Records for this exercise section start
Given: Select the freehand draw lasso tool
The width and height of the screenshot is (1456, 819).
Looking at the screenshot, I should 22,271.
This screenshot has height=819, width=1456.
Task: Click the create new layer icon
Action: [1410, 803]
Records for this exercise section end
- What to work on:
Each line of the data above is to be duplicated exactly.

- Written solution:
Given: Select the freehand draw lasso tool
The width and height of the screenshot is (1456, 819).
Looking at the screenshot, I should 22,271.
This screenshot has height=819, width=1456.
Task: Click the create new layer icon
Action: [1410, 803]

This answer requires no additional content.